September 5, 2013
On a Friday morning in mid-June, City Councillor At-Large John Connolly had just toured the St. Francis House by Boston Common when his car died. “Guess who is taking shared bike to next event,” he posted to Twitter, the social networking site, along with a picture of a “Hubway” bicycle, a bike-sharing service with stations around the city.
Connolly grabbed a helmet out of his car and set off for his next appointment in the Kenmore area, posting pictures to Twitter during the roughly half-hour trip.
He recounted the sojourn to a group of Dorchester bicycling enthusiasts a month and a half later, recalling the treacherous route through Kenmore Square, where one cyclist, an MIT scientist, had died earlier this year after getting hit by a truck. Over the last three years, there have been nine biking fatalities due to motor vehicle collisions, including the death of a 63-year-old man riding down Morrissey Boulevard early on a September morning.
Connolly has gone biking with several different groups in various neighborhoods since kicking off his mayoral campaign in late February. “We’ve been trying to do bike rides as a regular part of the campaign, just to give us a chance to talk to cyclists and the cycling community generally,” Connolly said late last month as he straddled a bike outside Ashmont Cycles, a small shop across the street from the MBTA station. “I do bike. I will say it’s typically reserved for vacation. My wife is not crazy about me going out on the roads of Boston and I have come to understand why as I’ve done more biking over the campaign.”
His comments drew grim chuckles from the Dorchester group of cyclists that included riders from West Roxbury and Roslindale and a few Connolly campaign staffers.

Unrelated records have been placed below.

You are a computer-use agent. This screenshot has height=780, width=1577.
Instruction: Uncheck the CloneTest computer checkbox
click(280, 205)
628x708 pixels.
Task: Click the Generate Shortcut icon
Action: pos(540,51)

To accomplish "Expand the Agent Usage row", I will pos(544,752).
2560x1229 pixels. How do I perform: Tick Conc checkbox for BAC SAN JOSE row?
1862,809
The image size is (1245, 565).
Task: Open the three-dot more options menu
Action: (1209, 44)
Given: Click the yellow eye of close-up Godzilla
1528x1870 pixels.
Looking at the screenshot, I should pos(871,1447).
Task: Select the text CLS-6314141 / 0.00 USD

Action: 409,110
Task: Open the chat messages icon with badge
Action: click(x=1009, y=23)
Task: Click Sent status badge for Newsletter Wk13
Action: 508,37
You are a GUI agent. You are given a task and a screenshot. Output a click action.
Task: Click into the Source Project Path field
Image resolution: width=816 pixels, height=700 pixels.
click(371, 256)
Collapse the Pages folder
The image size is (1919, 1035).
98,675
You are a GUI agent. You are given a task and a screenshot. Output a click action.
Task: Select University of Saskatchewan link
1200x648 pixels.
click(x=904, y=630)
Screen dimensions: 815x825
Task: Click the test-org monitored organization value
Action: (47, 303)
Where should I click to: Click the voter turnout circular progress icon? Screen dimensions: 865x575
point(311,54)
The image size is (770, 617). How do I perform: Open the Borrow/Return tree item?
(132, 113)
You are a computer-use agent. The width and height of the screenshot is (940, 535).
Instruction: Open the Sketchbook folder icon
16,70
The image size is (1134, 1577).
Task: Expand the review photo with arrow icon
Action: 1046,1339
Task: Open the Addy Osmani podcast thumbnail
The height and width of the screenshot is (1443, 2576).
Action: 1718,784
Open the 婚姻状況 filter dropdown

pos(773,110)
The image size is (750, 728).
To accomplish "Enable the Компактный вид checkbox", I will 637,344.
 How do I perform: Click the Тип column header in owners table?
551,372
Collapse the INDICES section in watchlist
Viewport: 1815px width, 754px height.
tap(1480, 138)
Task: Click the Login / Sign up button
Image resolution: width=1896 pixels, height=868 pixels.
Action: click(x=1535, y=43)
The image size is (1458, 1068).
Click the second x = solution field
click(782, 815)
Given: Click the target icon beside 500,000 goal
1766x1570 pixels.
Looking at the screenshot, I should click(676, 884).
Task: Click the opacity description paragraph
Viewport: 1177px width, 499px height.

The route through Dorchester started at Ashmont Cycles, headed up Talbot Avenue through Codman Square, Fields Corner, Bowdoin Geneva, and Uphams Corner’s Jones Hill, before heading south down Dorchester Avenue through St. Mark’s and the Neponset area, threading through Minot Street and ending up back at Ashmont Cycles.
“We wanted to show what it’s like in many parts of Dorchester and give him an idea if he becomes mayor, just a sense of what it’s like to bike,” said Jack Pelletier, who opened Ashmont Cycles in 2011. “The city needs to dedicate, short term and long term, its energy towards making its infrastructure bike-friendly, so biking around the city is not just in the realm of twenty-somethings,” he added. “It should be such that anybody can do it.”
The city of Boston has “done a lot to further” that goal, but there is more work left to do, Pelletier said. The city started its bike program in 2007, installed 60 miles of bike lanes and 1,000 bike racks, and has gone “from being called one of the worst cities for cycling in the country to one of the best,” according to a May 2013 report.
But safety remains a big issue for cyclists, Pelletier included. About a year and a half ago, he was hit by a car while he was in a bike lane on Circuit Drive in Franklin Park. Pelletier said he was knocked unconscious and woke up in an ambulance. He spent a night in the hospital, diagnosed with a concussion, bruised ribs, and a small brain bleed.
“It’s all over the city,” he said of such incidents. “They’re horrific accidents and they get press. Things like that are going to discourage people from biking.” The “gold standard” for biking in urban environments is a “separate cycle track,” not just a dedicated bike lane, so that cars can’t cross over and hit cyclists, Pelletier said.
After the ride through Dorchester, Connolly and the cyclists retired to Ashmont Grill. Taking up the tables that looked out onto Talbot Avenue, they ordered sangria and margaritas while Connolly, who had a house party in Roslindale on his schedule for later in the day, stuck to a ginger ale and water.
Connolly said he had looked at statistics and determined that the Allston area was the most dangerous for cyclists. The neighborhood has the highest crash rate in the city, “far and away,” he said. “You take your life into your hands, several times.”
Another rider, Rev. Laura Everett, who has a “CLERGY” license plate on her bicycle, pointed to Kenmore Square as a “swirling pit of death.”
Later, as he was leaving, Connolly said he consistently heard talk about safety concerns and calls for better bicycling infrastructure. Something like a cycle track is worth exploring and needs investment, he said, “so you’re not going to get door-ed and you’re not in the path of any motor vehicle either.”
Pelletier, who moved to Dorchester 12 years ago and eventually decided to turn his bicycle-based hobby into a small business, said he’s undecided in the 12-person race for mayor. “I’m still mulling the field,” he told the Reporter after the ride with Connolly, whom he found personable. “I think it’s a great idea for him to be doing this,” Pelletier said.